WHAT IS NEEDED:
Return each line exactly, from the one that has "Task: Open the Properties toolbar icon" through the end of the entries, both ends included. Pictures do not belong.

DATA SECTION:
* * * * * * *

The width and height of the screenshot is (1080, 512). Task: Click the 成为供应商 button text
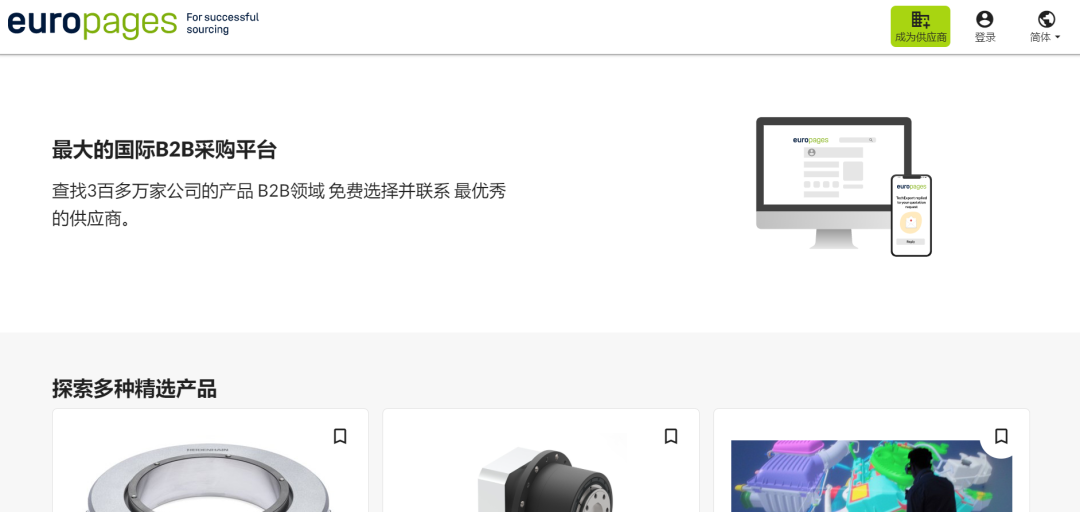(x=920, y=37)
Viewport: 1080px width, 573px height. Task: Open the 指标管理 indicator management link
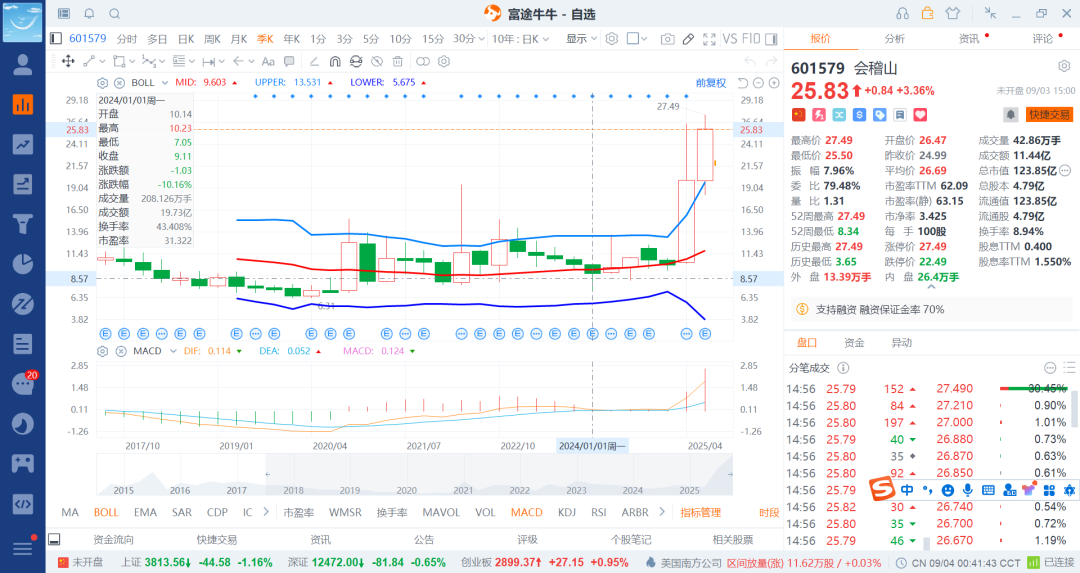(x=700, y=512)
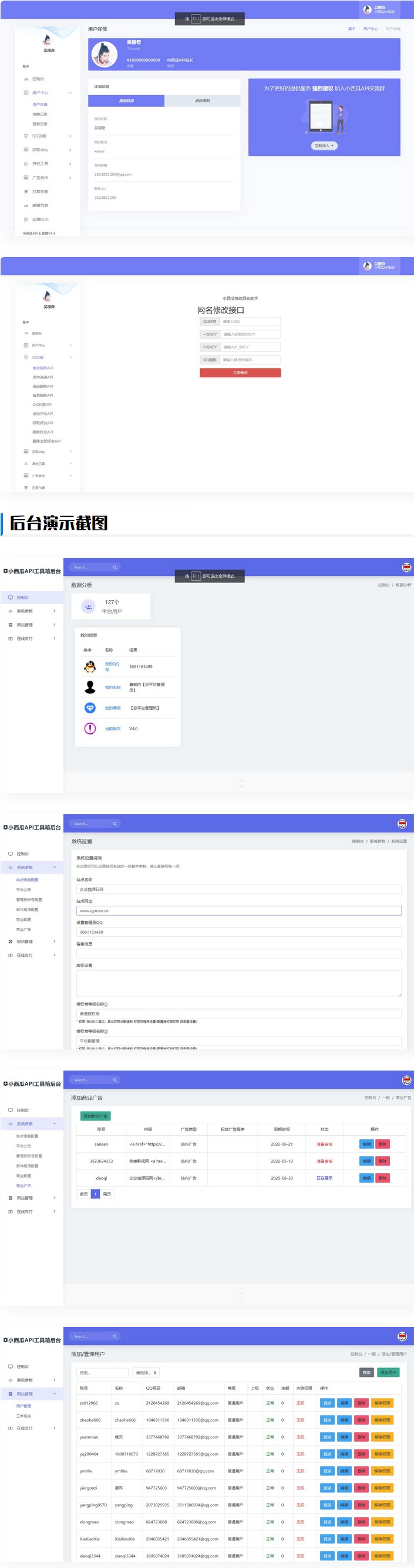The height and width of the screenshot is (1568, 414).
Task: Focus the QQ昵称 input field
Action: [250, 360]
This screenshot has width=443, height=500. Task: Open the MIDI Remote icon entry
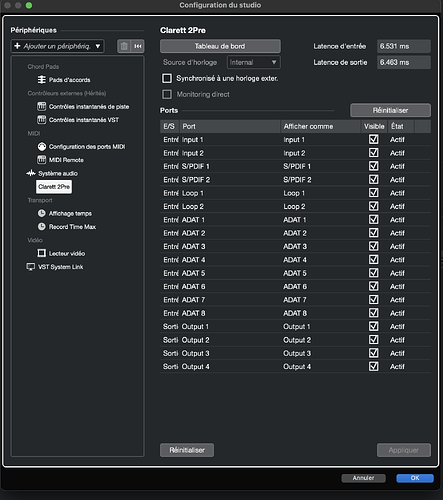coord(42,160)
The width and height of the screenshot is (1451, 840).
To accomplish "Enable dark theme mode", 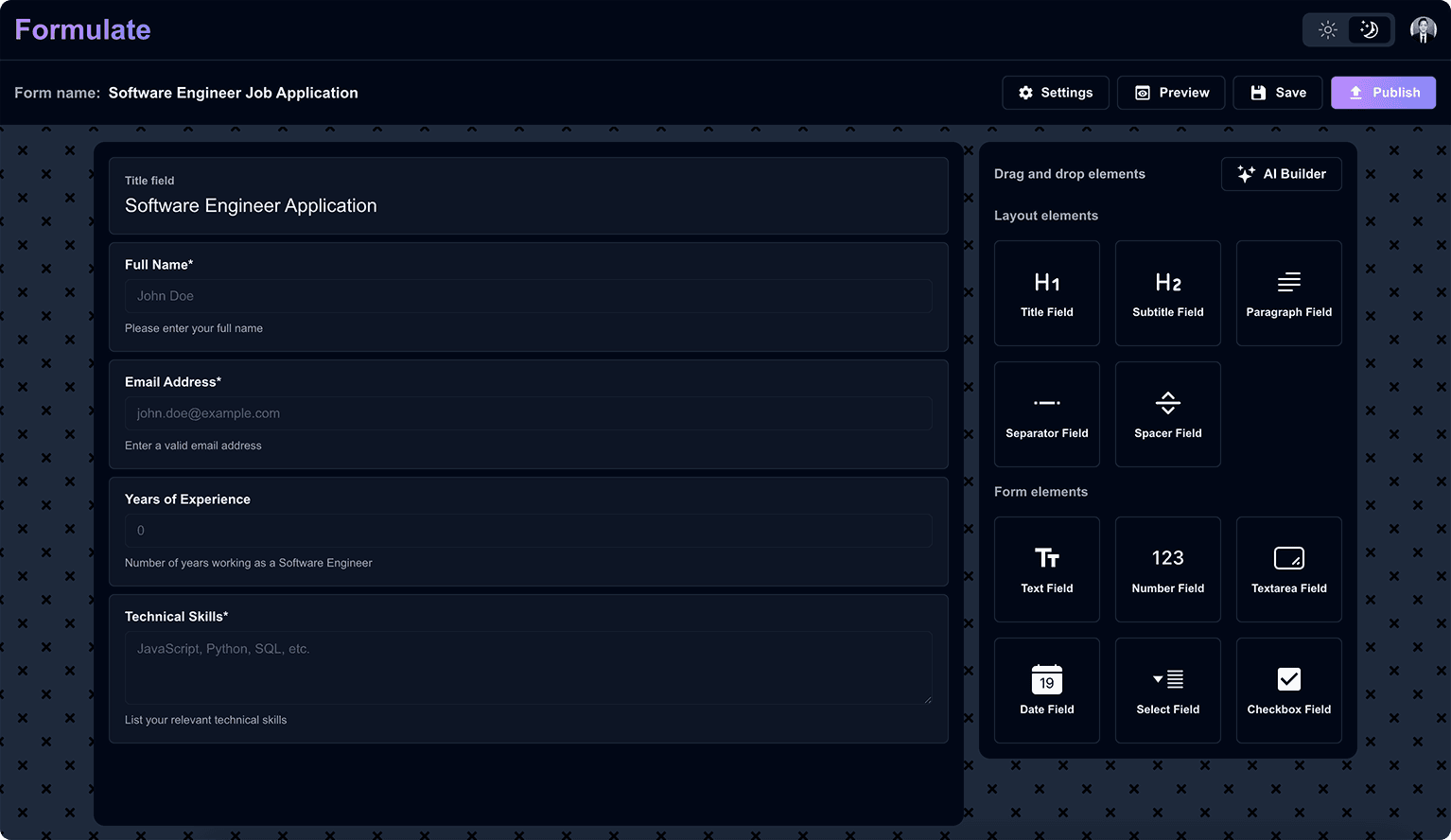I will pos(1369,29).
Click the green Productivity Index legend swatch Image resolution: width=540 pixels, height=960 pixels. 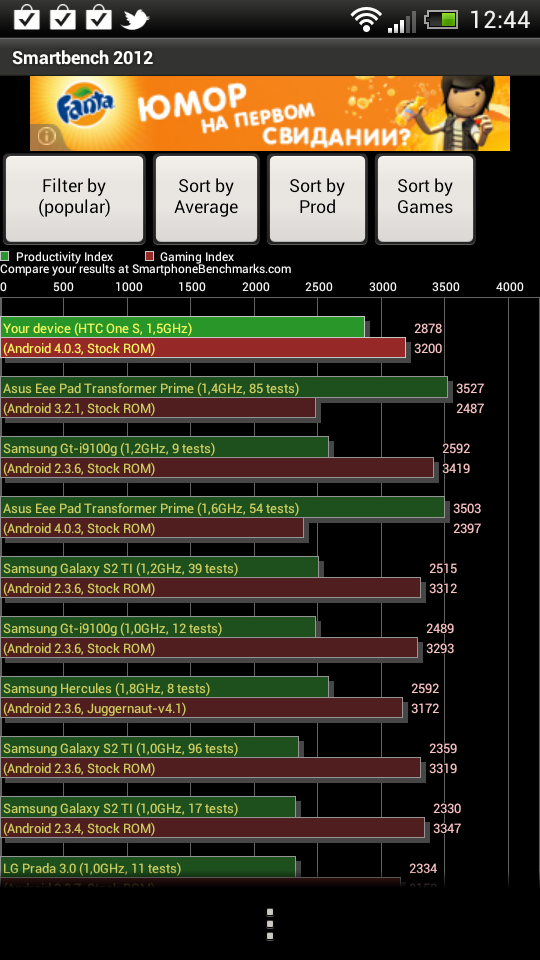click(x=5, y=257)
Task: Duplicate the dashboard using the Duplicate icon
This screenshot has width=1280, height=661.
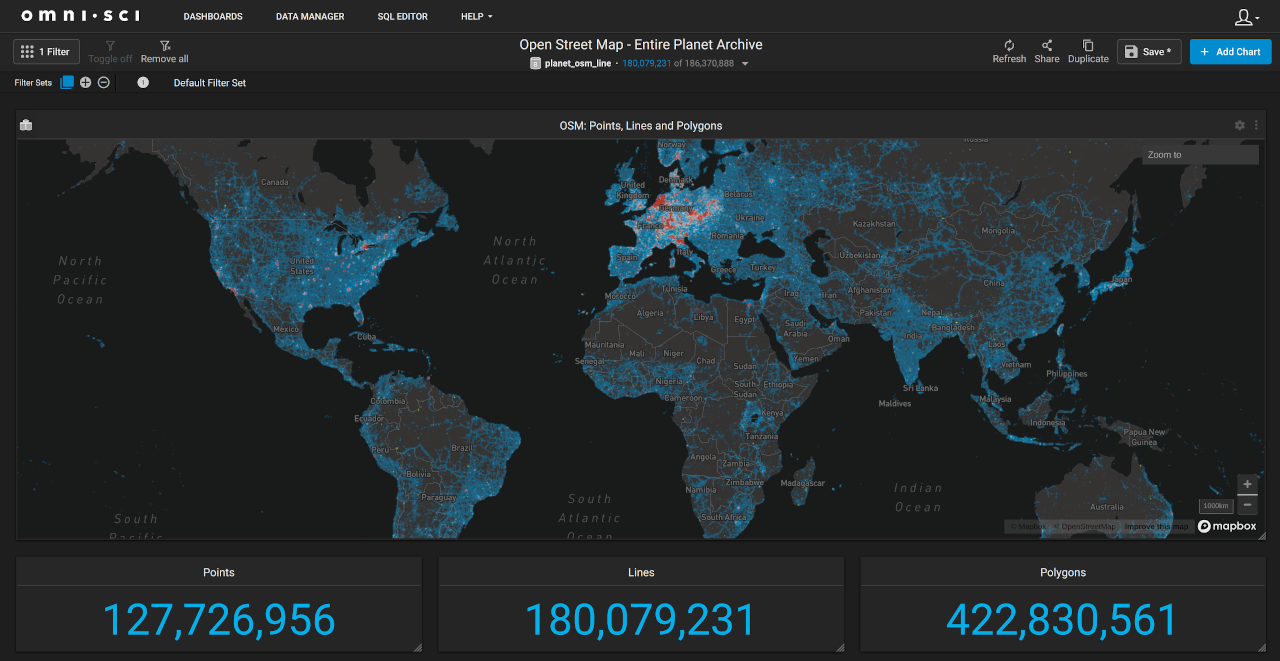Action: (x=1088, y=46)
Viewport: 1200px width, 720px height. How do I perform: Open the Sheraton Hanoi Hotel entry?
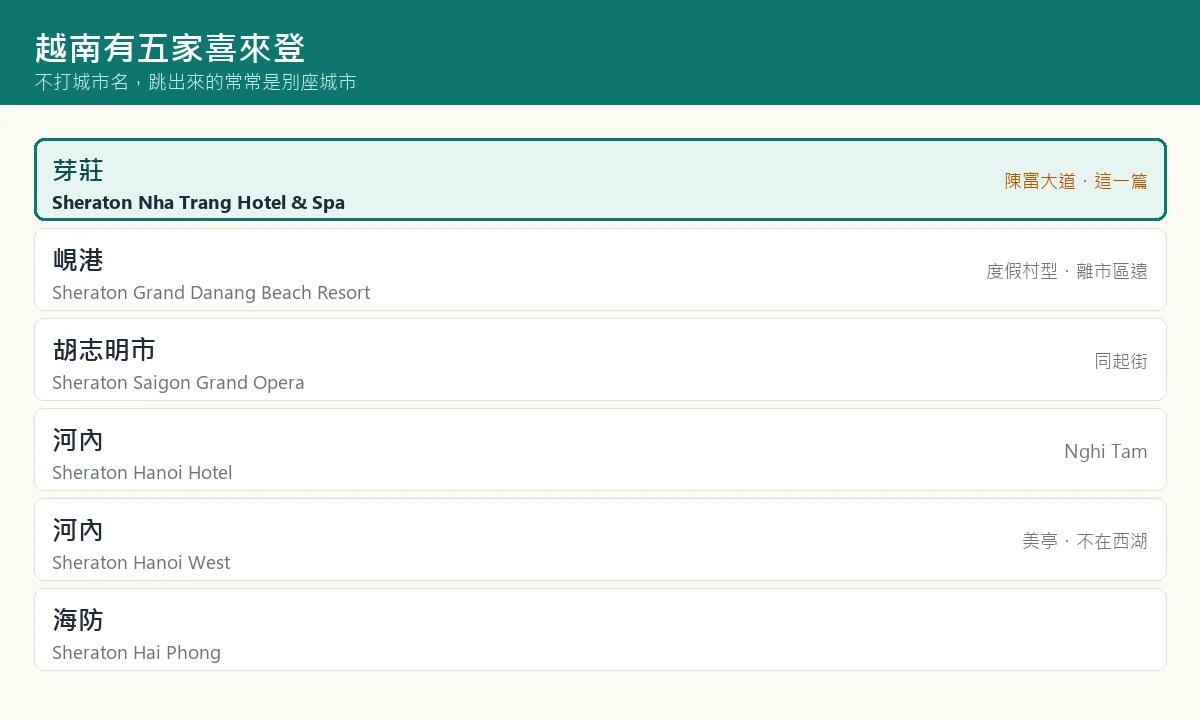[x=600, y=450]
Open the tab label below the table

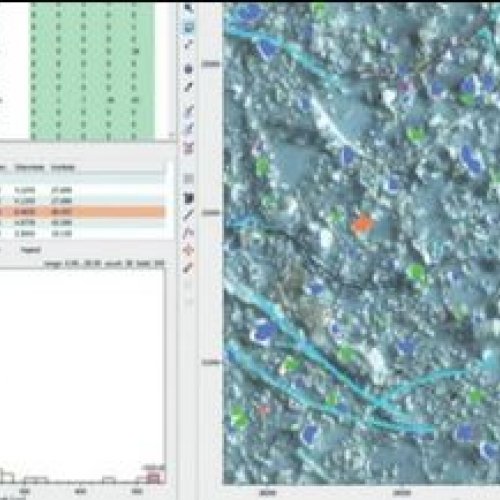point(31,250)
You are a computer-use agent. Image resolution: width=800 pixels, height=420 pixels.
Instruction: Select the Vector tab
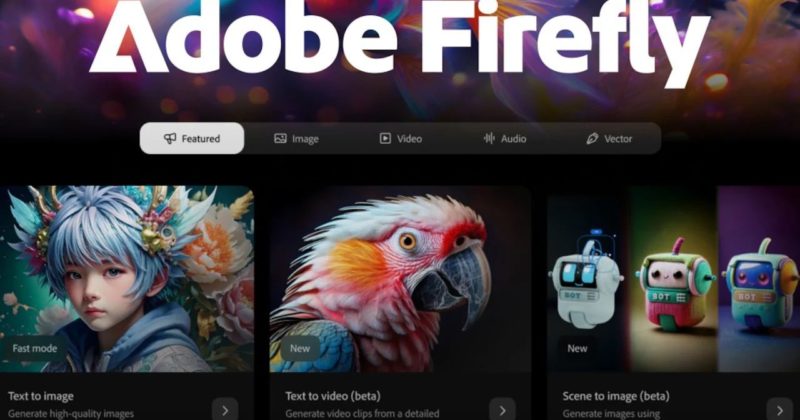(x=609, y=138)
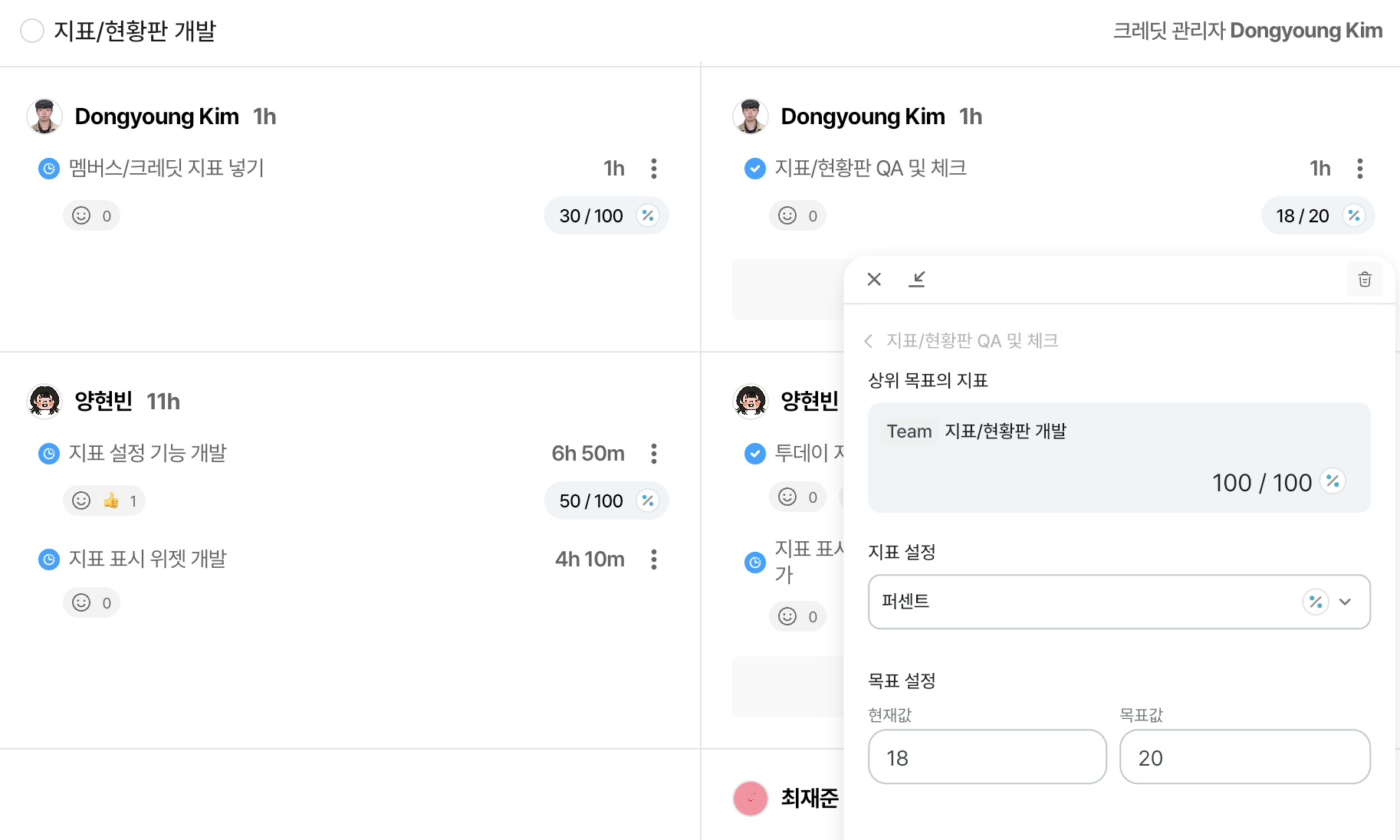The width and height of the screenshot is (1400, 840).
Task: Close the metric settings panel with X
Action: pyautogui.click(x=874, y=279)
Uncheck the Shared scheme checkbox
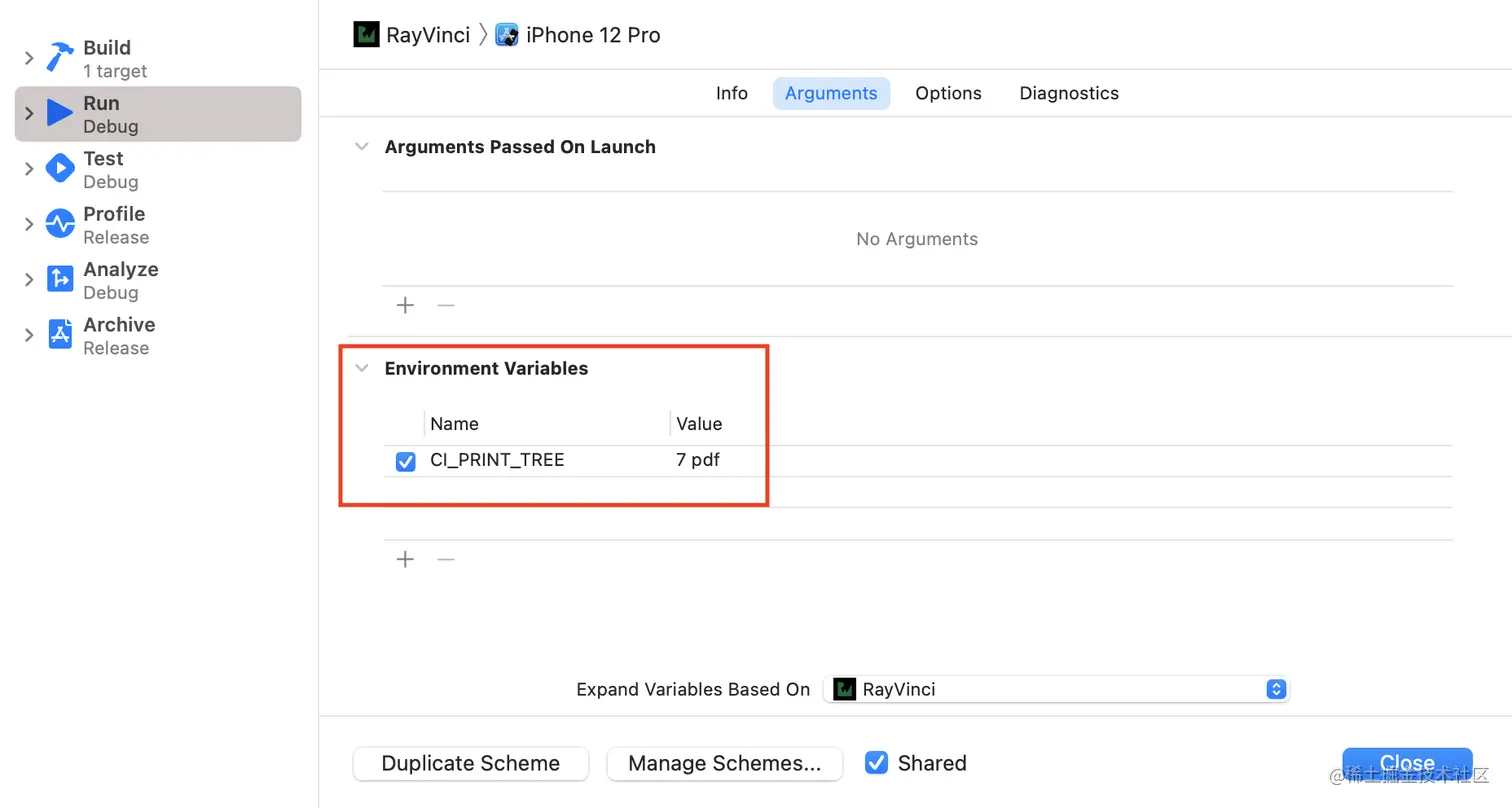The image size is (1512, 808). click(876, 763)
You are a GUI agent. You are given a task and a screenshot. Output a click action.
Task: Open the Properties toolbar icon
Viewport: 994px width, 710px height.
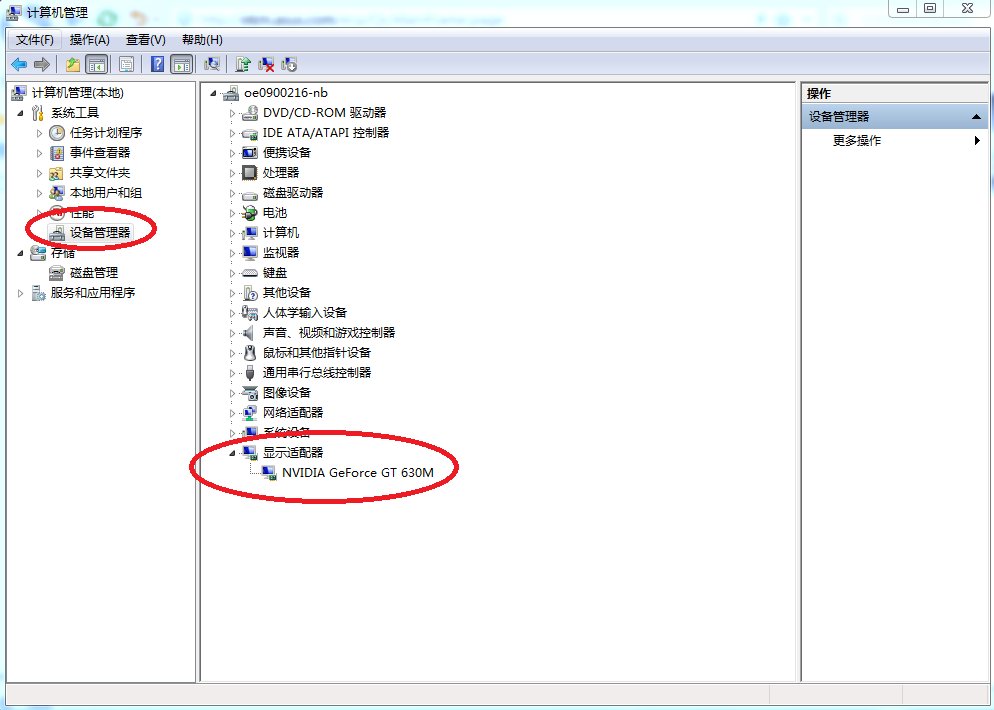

* * * * * * *

SOLVED PROBLEM:
Task: Open the Properties toolbar icon
Viewport: 994px width, 710px height.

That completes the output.